Another strength of the ARM Cortex-M3 is that this has become a de facto industry standard for high-performance embedded applications. Among the leading Cortex-M3 licensees, Toshiba has used this advanced core in its TMPM36x family of microcontrollers; enabling these MCUs to integrate peripheral features optimised for applications in sectors such as industrial, consumer and automotive. As such, the majority of family members provide plentiful I/O interfaces supporting standards that are widely used in these sectors. Figure 1 shows the connectivity roadmap for this family of devices.
A more specific example is the TMPM366, which targets applications such as industrial control and office automation. This MCU provides a combination of single-channel USB-Device controller, a 2-channel serial bus interface that can be configured for S or synchronous-mode communication, a 3-channel synchronous serial interface (SSP), a 2-channel general-purpose serial interface supporting UART or synchronous modes, and a single-channel UART supporting UART and IrDA 1.0. These interfaces are implemented alongside monitoring and control peripherals such as a 12-channel, 12-bit ADC capable of 1µs conversion time, a 16-bit timer and a watchdog timer.
For embedded applications such as office equipment and industrial control systems where minimum power consumption and component count and high levels of connectivity are key design criteria Toshiba has used the ARM Cortex-M3 to develop the TMPM361 and TMPM363. Both have a 5-channel general-purpose Serial I/O (SIO) and 3-channel Serial Bus Interface (SBI).

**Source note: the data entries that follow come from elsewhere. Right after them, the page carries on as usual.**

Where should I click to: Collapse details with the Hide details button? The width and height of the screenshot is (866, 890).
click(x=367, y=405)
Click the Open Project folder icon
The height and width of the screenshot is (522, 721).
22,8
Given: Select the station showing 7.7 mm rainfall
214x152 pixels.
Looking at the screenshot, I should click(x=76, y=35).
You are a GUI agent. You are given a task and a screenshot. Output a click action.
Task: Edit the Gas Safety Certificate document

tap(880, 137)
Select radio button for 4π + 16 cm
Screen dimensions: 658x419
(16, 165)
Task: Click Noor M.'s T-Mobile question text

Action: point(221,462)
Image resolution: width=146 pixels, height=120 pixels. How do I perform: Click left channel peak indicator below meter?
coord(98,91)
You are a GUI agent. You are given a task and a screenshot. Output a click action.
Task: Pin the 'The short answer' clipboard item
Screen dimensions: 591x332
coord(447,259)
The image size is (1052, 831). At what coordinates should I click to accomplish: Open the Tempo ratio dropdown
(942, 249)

All variants have a synchronous serial bus interface (SSP) that supports SPI, SSI and Microwire formats. Peripherals partnering these interfaces include a 10-bit ADC, a 16-bit timer and a watchdog timer. In addition, a Consumer Electronics Control (CEC) unit and a remote control signal pre-processor (RMC) speed up completion of designs featuring remote control functionality.
Another variant, shown in figure 3, implements three key major connectivity standards for embedded applications – USB Device/Host, CAN2.0B and 10/100 Ethernet - together in one device.

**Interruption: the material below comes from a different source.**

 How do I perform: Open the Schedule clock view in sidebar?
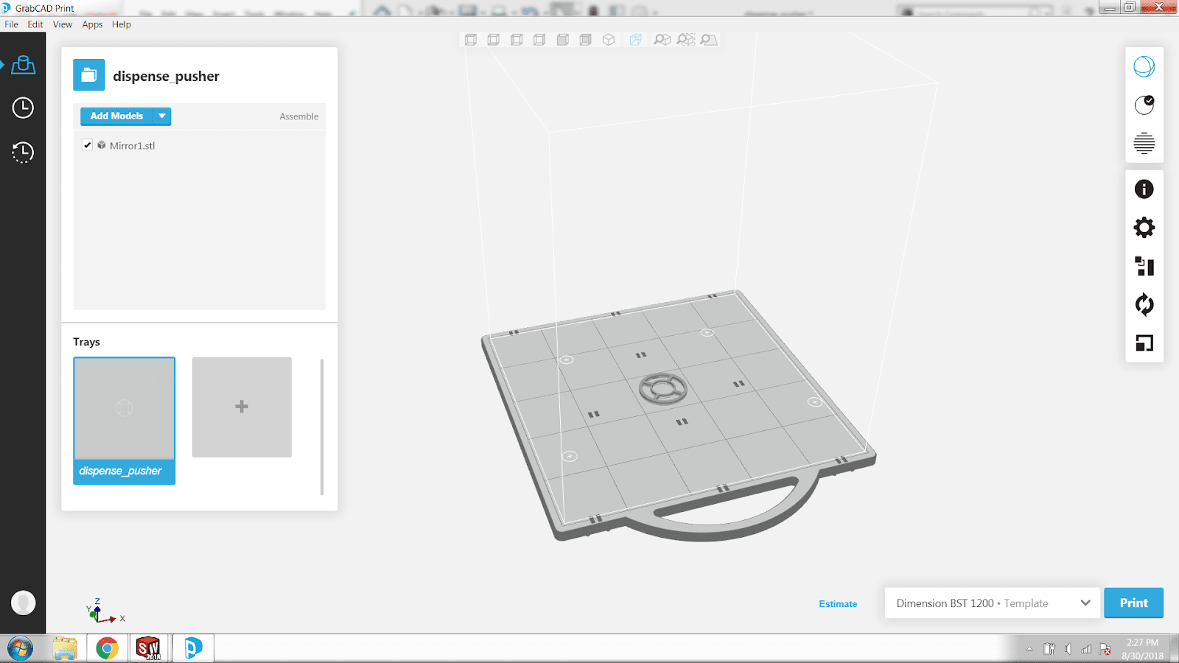click(x=23, y=108)
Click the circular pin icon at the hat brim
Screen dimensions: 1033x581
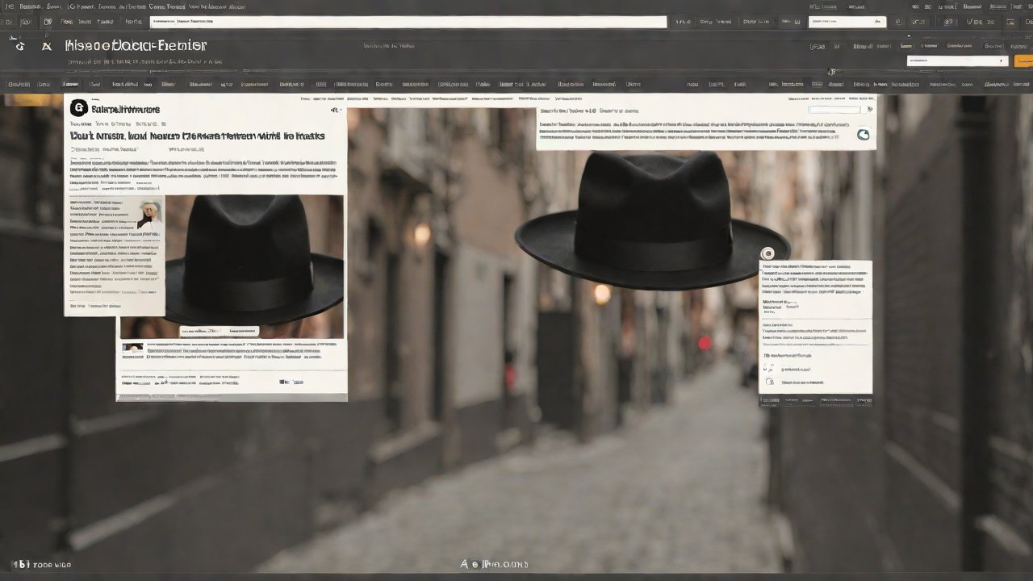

Standard peripherals also on-chip include a 12-bit ADC, 10-bit DAC, 16-bit timers and support for multiple interrupt sources. With the advanced performance of the Cortex-M3, developers can also host features such as motor controls, user-interface control and display interfacing on the MCU, in equipment as diverse as domestic appliances, modules for smart buildings, patient monitors, retail technology and industrial automation. Furthermore, the incorporation of a Multi Purpose Timer that combines three-phase PWM control with an ADC trigger and a protection circuit is particularly relevant in motor control applications.

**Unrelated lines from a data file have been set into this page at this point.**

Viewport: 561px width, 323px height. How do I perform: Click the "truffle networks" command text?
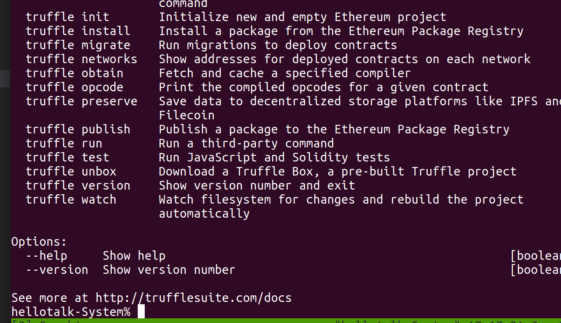click(x=82, y=59)
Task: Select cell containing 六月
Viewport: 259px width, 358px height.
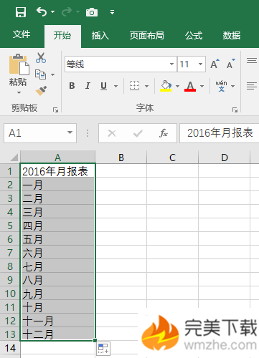Action: pos(57,253)
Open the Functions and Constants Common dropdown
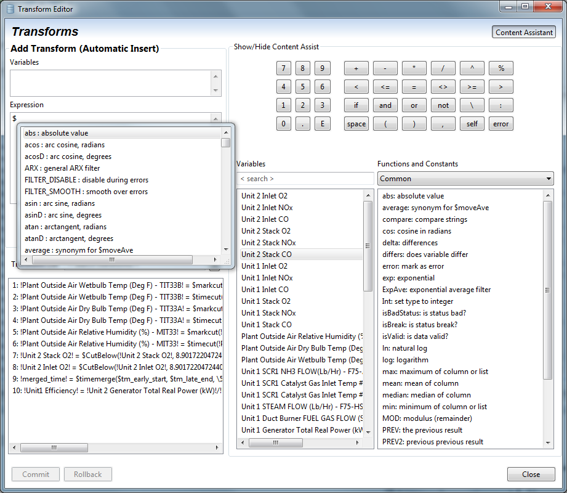The width and height of the screenshot is (567, 493). (x=465, y=179)

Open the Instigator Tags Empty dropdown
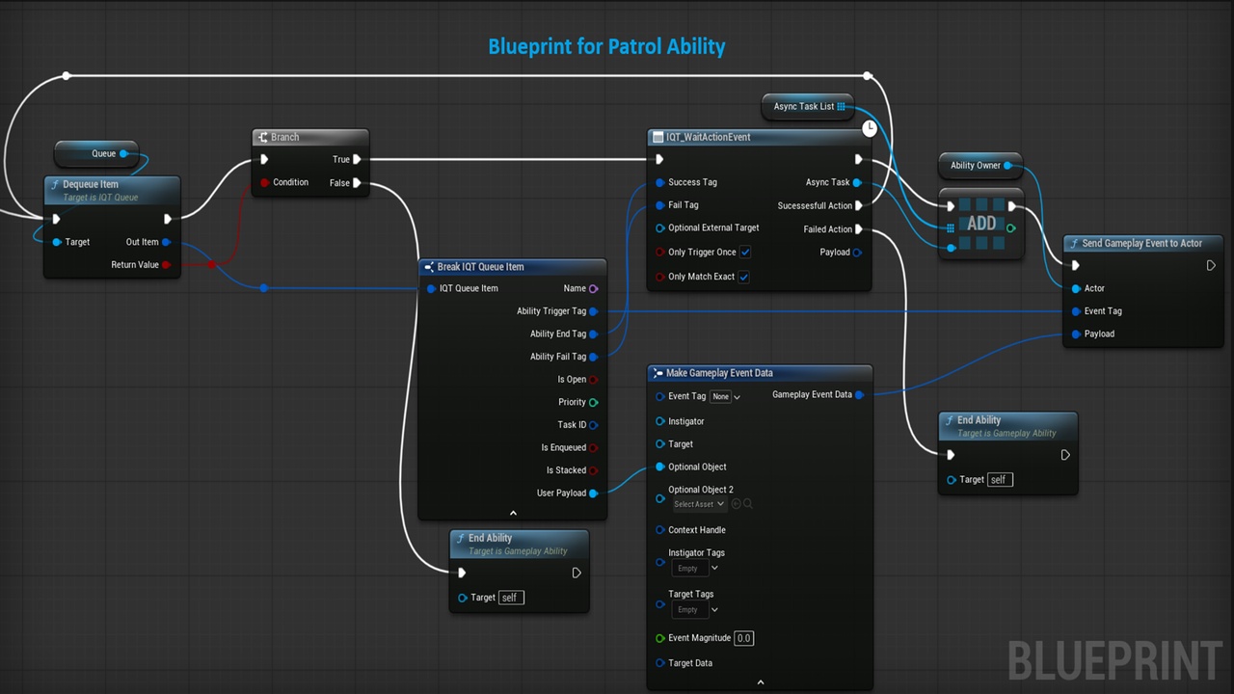tap(695, 569)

Utilizing this advanced technology, Toshiba plans to introduce a series of fully qualified automotive MCUs optimised for applications that require in-vehicle audio playback from MP3 players and external USB devices or SD cards. These will combine up to 1Mbyte of Toshiba NANO Flash™ memory, as well as peripheral features such as a 10-bit ADC and timers, with rich connectivity including USB 2.0, CAN functionality, a serial bus interface offering either I2C or synchronous operation, and general-purpose serial I/O (SIO).
Among these technologies will be the TMPM327C3D, based on an ARM Cortex-M3 core operating at frequencies up to 144MHz. As well as built--in connectivity including USB 2.0 High Speed Host Control, SDHC control, I2C and I2S interfaces, this device can also manage visual I/O
applications such as the display of images from a vehicle’s rear view camera (figure 4). As the diagram shows, in this case an integrated graphics engine, video input and digital RGB output further reduce external component count, while a special bus structure reduces CPU load during display and audio control.